Russell Brand is being rude. This time it’s not Andrew Sachs who’s his target, but MTV news anchor Kurt Loder.
Faced with a few inane questions, Brand unleashes a torrent of profane responses, odd sexual threats (“I could laminate you”) and finally, a stream of hot piss all over the studio floor. This interview is over.
Of course, it’s not actually Russell Brand behaving badly, but his rock star alter-ego Aldous Snow, first seen in Forgetting Sarah Marshall (Nicholas Stoller again directs) and now the subject of this off-kilter spin-off.

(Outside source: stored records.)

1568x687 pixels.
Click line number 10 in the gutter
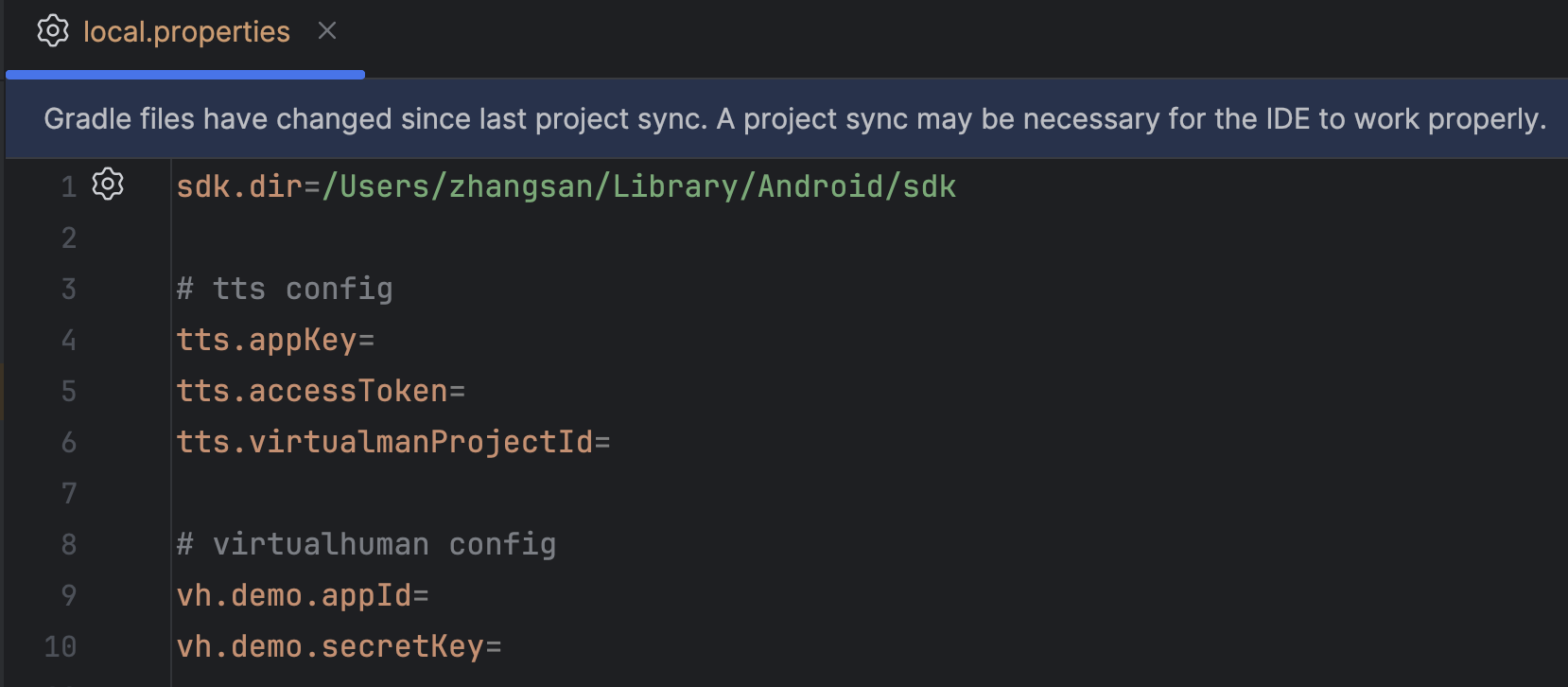pos(61,646)
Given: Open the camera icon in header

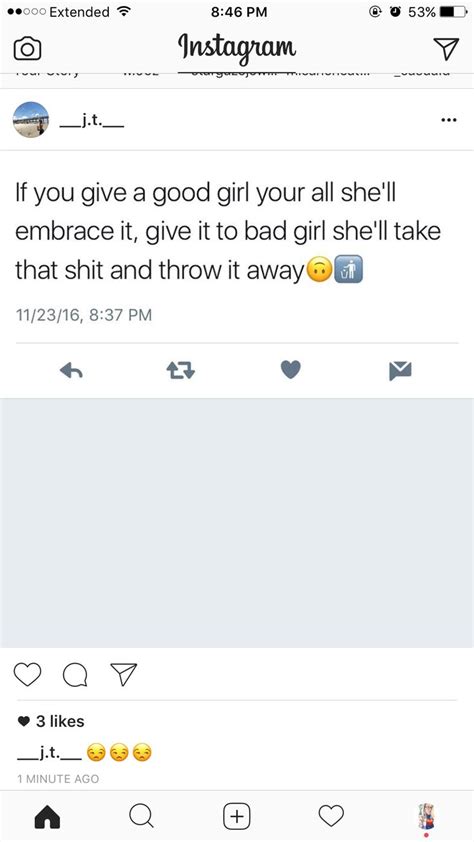Looking at the screenshot, I should pyautogui.click(x=27, y=49).
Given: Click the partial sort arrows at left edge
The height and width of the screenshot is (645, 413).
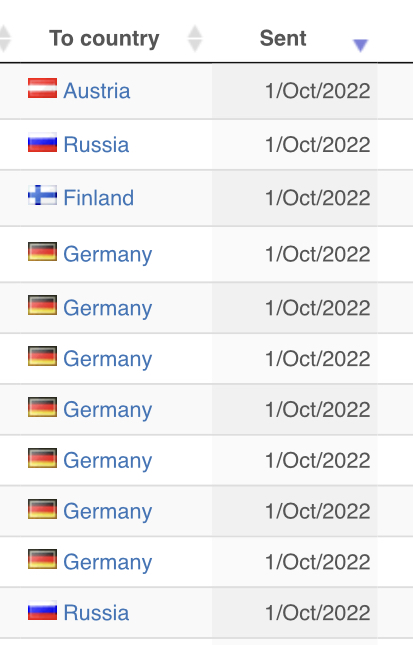Looking at the screenshot, I should tap(5, 39).
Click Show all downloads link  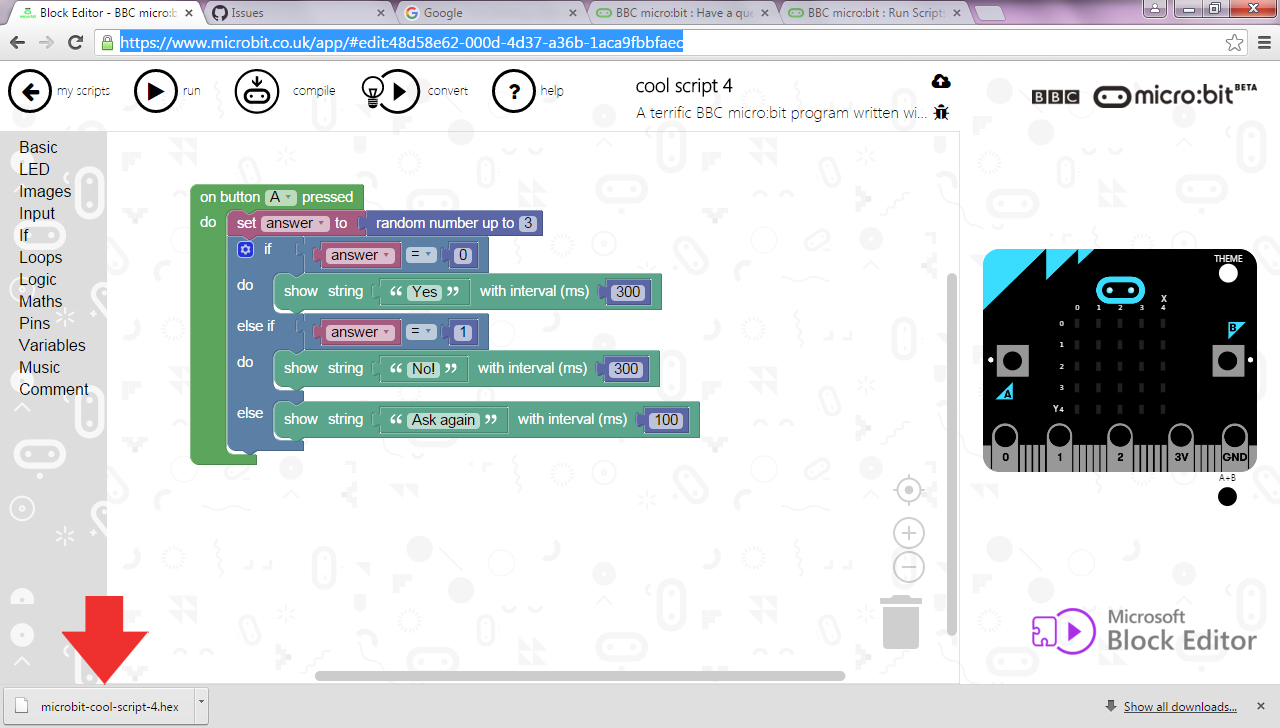point(1180,707)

The line between character and actor is pretty fuzzy – Brand is unsurprisingly convincing as a hard-partying lothario, but co-star Jonah Hill bravely plays it straight as the “affable nitwit” tasked with getting his hero to a gig on time.
It sounds like a simple caper movie, but Greek’s erratic, improv-heavy screenplay frequently minces off on hit-and-miss dramatic tangents, attempting to beef up its caricatures by giving Snow stormy issues with his father (played by Colm Meaney) and a drug habit that’s played for laughs one minute (a calamitous toke on a mega-spliff called ‘Geoffrey’) and emotional beats the next.
Bizarrely, it’s P Diddy who races off with the comic spoils as angry producer Sergio (“You cannot outrun me! I am black!”).
This being an Apatow production, there’s the usual array of deleted, extended and alternate scenes and line-readings in the bountiful supplements. Plus two gag reels.
Which is a bit indulgent, but you will laugh quite a lot. Just like the main feature, then.